Company human resources professionals are being forced to deal with an old dilemma once again. The Social Security Administration (SSA) has resumed sending “no-match” letters to employers notifying them that the Social Security number (SSN) of certain employees (typically as reported on annual W-2 wage reports) do not match the employee’s name in the SSA database. SSA has not sent out no-match letters since 2007, when litigation arose challenging a regulation promulgated by the Department of Homeland Security (DHS) which would have provided employers with a safe harbor from liability so long as they abided by a specific follow-up protocol after receiving a no-match letter. The “safe harbor” regulation was never implemented and the no-match issue had seemingly subsided until recently when employers began receiving SSA notifications once again.
The no-match letter is issued by SSA and advises the employer that the name or SSN reported by the employer for one or more employees does not “match” a name or SSN combination reflected in SSA’s records. Although not verifiable by any statistical means, it is suspected that the most common reason for the discrepancy is that the employee is an unauthorized worker who provided incorrect SSN information at the time of hire. Nonetheless, the no-match letter merely requests that the employer assist SSA by providing corrected information and further cautions employers against taking any adverse employment action against a referenced employee based solely on receipt of the letter. The no-match letter explicitly states that it makes no statement about the referenced employee’s immigration status.
Therein lies the employer dilemma. Employers are clearly asked to follow-up on the discrepancy. In fact, there are compelling reasons why employers should not ignore the letters. For example, among the items commonly requested by U.S. Immigration and Customs Enforcement (ICE) in its Notice of Inspection subpoenas (I-9 audit letters) are copies of no-match letters. Furthermore, the U.S. Attorney’s Office has commonly pointed to the fact that employers ignored no-match letters in the context of criminal immigration investigations and litigation. Yet, DHS guidance for employers indicates that an employer should not assume that an employee referenced in a no-match letter is not work authorized, and should not take adverse action against the employee based on that assumption. Furthermore, as in any adverse action situation, employers risk private litigation by affected employees if their follow-up on a no-match is too aggressive.

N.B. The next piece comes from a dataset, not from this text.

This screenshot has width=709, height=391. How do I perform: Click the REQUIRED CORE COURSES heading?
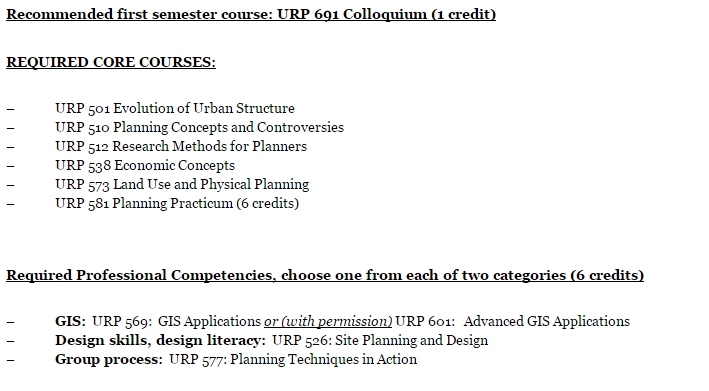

Exemplifying the dilemma of the no-match letter is a 2009 California case. In that instance, an employer received a no-match letter and instructed affected employees to provide corrected Social Security information within three days. Indicating the three-day turnaround period was insufficient, an arbitrator awarded back pay and reinstatement to employees who were terminated for failing to timely provide corrected Social Security information.
Thus, employers should develop a well thought out protocol for handling no-match letters. It should begin with checking employer records for simple transcription errors or the like and a follow-up with affected employees. When it becomes available, corrected information should be provided to SSA and the Internal Revenue Service (IRS), which might include submitting Form W-2c correcting previous W-2 submissions. Whether a given employee should face adverse consequences, including termination, should be decided upon only after consultation with counsel.